• **Texte présenté**
Les maquisards de la pensée

La présidence de Donald Trump suscite, semaine après semaine, des réactions oscillant entre dégoût, consternation, révolte ou stupéfaction dans la plupart des pays du globe, mais en premier lieu aux États-Unis. De long mois passés dans une angoissante expectative pour de nombreux Américains !

Certains historiens ont toutefois décidé de résister à la déferlante des alternative facts et de références historiques tronquées par l’administration Trump en répliquant sur les blogs de grands medias[1]. Une réaction épidermique qui a mené plusieurs universitaires ès Lettres à prendre conscience de l’importance des nouvelles technologies de l’information et de leur portée sociale au point que certains, comme Jason Steinhauer de l’Université de Villanova[2], estiment qu’il n’est plus possible, pour les historiens, et plus largement pour les universitaires, de laisser le champs des medias les plus populaires aux seuls chroniqueurs et politiques dont les opinions, au mieux simplistes et au pire faussées, contribuent à une vision erronée du passé, entraînant inévitablement des conséquences sociales et politiques à moyen terme.

Et parmi ces maquisards de la pensée – que certains, qui ne les auront pas lu et qui ne font guère preuve d’esprit critique, considéreront comme des bien-pensants – Brian Rosenwald qui publie dans le Washington Post tout en étant membre de l’Université de Pennsylvanie[3], ou Brian Balogh de l’Université de Virginie[4].

• **Jeu de données**
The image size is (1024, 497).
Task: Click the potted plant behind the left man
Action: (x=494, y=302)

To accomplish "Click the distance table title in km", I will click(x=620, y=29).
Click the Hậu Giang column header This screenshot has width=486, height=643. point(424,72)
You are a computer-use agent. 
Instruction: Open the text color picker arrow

--

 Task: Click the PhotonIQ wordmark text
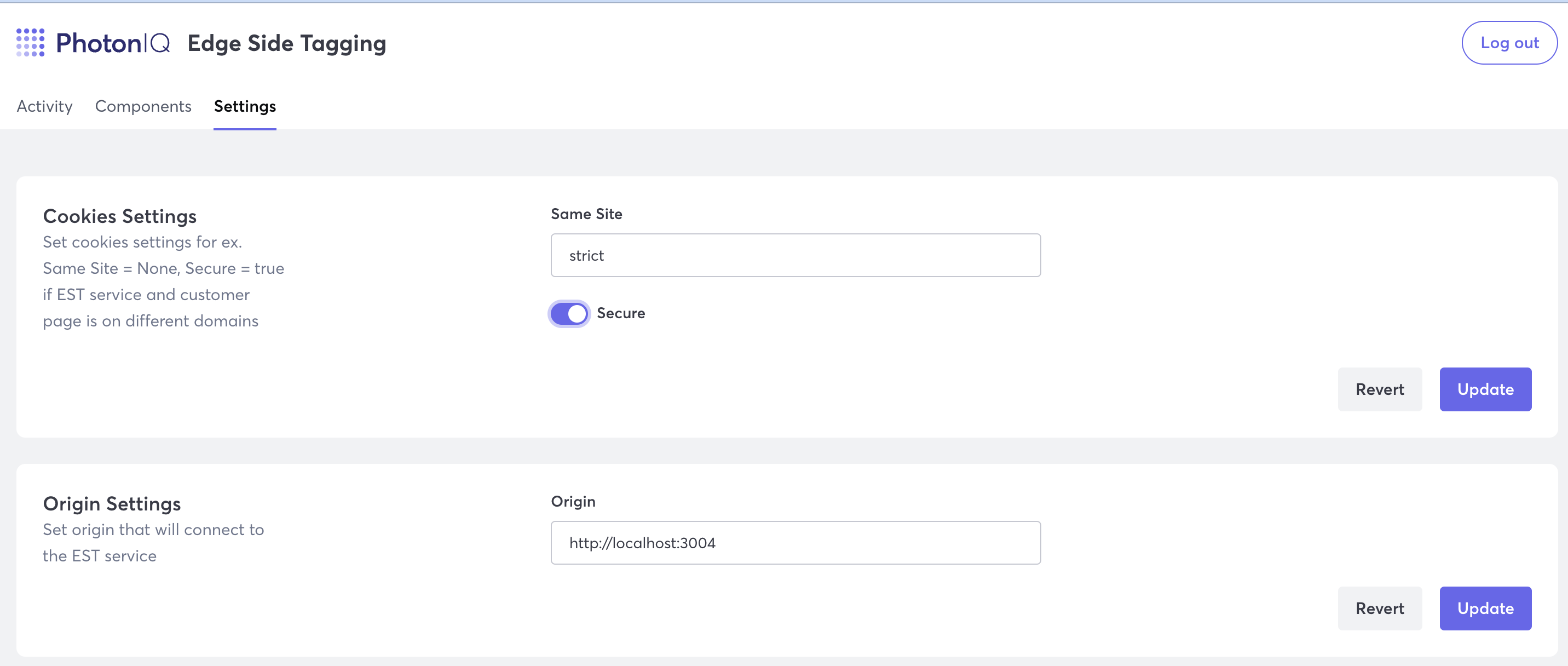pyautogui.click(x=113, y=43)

* * *

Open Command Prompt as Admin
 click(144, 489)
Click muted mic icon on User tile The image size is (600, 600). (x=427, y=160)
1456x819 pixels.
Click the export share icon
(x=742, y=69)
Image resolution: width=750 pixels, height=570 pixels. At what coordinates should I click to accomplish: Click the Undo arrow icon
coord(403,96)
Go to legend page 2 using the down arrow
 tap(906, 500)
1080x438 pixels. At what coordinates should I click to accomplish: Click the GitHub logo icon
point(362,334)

• **Exercices proposés**
1. D'après le texte présenté, dans quel journal Brian Rosenwald publie-t-il ?
2. Recopiez, dans le texte présenté, le passage allant de « Les maquisards de » jusqu'à « de nombreux Américains ! » inclus.

• **Corrigé**
1. Dans le Washington Post.

2.
Les maquisards de la pensée

La présidence de Donald Trump suscite, semaine après semaine, des réactions oscillant entre dégoût, consternation, révolte ou stupéfaction dans la plupart des pays du globe, mais en premier lieu aux États-Unis. De long mois passés dans une angoissante expectative pour de nombreux Américains !